Тео до сих пор прекрасно помнил ее – по крайней мере, счел нужным рассказать мне о ней, а я потрудился сделать запись в тетради – нисколько не предвидя, какие чувства будет испытывать Ульрих, когда впоследствии завладеет этой тетрадью и прочитает воспоминания сына.
В тот день маленький Тео бродил по пляжу. Когда он взглянул на старушку, она улыбнулась ему, поманила и протянула конфету. Тео хотел взять ее, но в этот самый момент старушка, потрясенная, должно быть, своей неожиданной добротой, а может, просто красотой белокурого маленького Тео, внезапно замерла, дыхание ее остановилось, конфета неподвижно застыла в ее руке, а голова свесилась набок.
В следующее мгновение конфета выпала из ее рук в песок. Тео смотрел на старушку, а потом опустил взгляд на конфету – она лежала в песке, но была в бумажной обертке, так что ее вполне еще можно было съесть.

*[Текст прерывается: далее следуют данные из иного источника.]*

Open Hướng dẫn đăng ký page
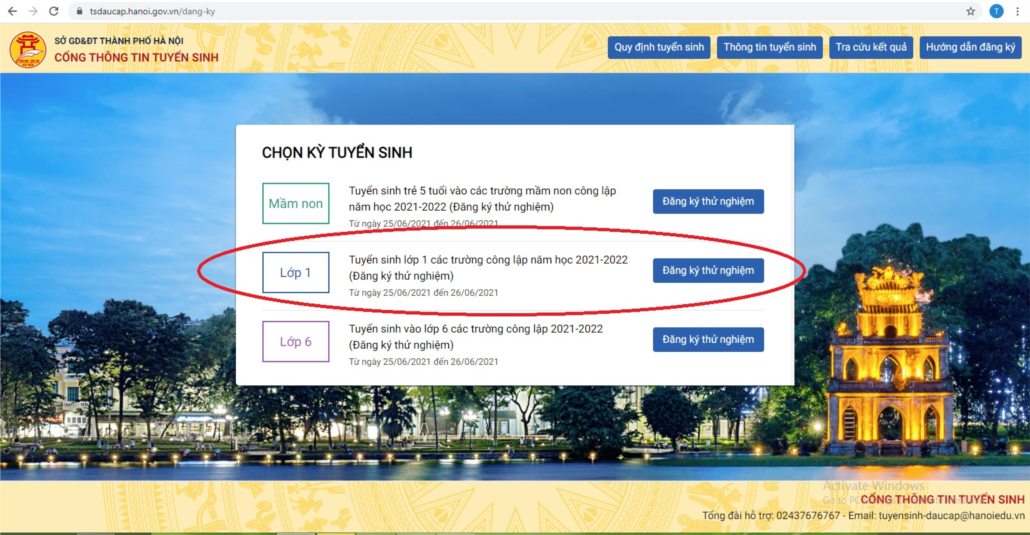Image resolution: width=1030 pixels, height=535 pixels. pyautogui.click(x=970, y=48)
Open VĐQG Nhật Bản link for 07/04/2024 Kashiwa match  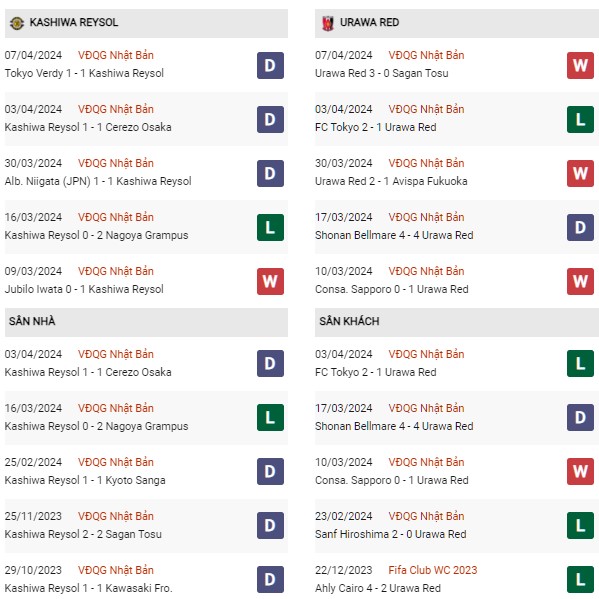pyautogui.click(x=116, y=55)
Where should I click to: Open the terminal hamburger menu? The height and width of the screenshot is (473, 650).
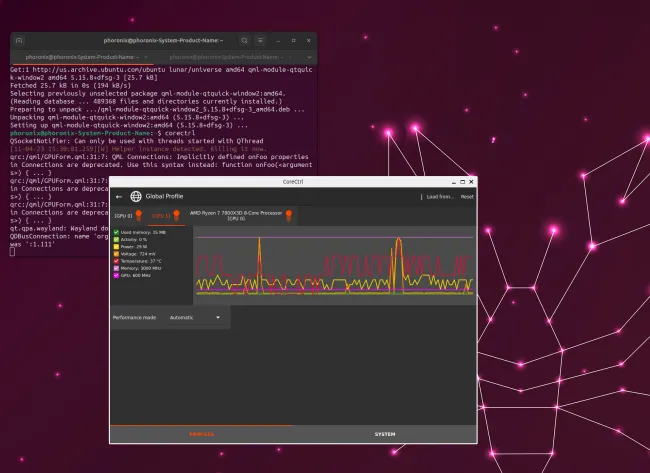point(262,41)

Тео ясно осознавал, что конфета изначально предназначалась ему и только ему – он был единственным человеком на этой планете, кто доподлинно знал, какова прижизненная воля старушки. Вот почему, не прибегая к помощи никаких адвокатов по наследственному праву, Тео спокойно сел на корточки, взял упавшую конфету, развернул ее, уверенно сунул в рот и с наслаждением закрыл глаза.
С моря дул холодный ветер. Подлая смерть, забрав старушку в такой неподходящий момент, сделала все, чтобы забрать у маленького Тео эту конфету, но нет, маленький Тео не растерялся, он оказался хитрее смерти – он не позволил ей лишить себя подарка.
Маленький Тео стоял на холодном пляже с закрытыми глазами, по его рту растекалась нежная сладость, и он ощущал полное право на эту сладость – она полагалась Тео потому, что он просто есть, он существует, он маленький, милый, красивый ангелочек, он прелесть и загляденье, он солнышко, принц и волшебство, и он всем нравится – вот почему ему полагалась конфета. А вовсе не потому, что он правильно держит руки под одеялом – старушка ведь понятия не имела о том, где и как он держит руки.
Никакая смерть не имела права отнять у Тео этот положенный ему яркий и выразительный знак безусловной любви – маленький, наполненный волшебной сладостью, нежный и упоительный – как сам Тео…
Ах, как отличался тот далекий образ Тео от нынешнего – образа слишком бледного, слишком худого, слишком неправильного – образа презренного сутулого еврея, который безнадежно греховен во всем на свете, включая как то, что он существует, так и то, что он держит руки под одеялом с абсолютно недопустимой неправильностью.
С тех пор прошли годы, и Тео пришел к выводу, что в тот день на пляже он победил смерть не случайно: он победил потому, что эта конфета была предназначена именно ему, а не смерти. Смерть просто жадничала – ну зачем ей конфета?
Теперь, гуляя по улицам Гамбурга, Тео чувствовал, что этот город предназначен именно ему. Тео не хотел, чтобы смерть забрала у него Гамбург. Ну зачем ей Гамбург?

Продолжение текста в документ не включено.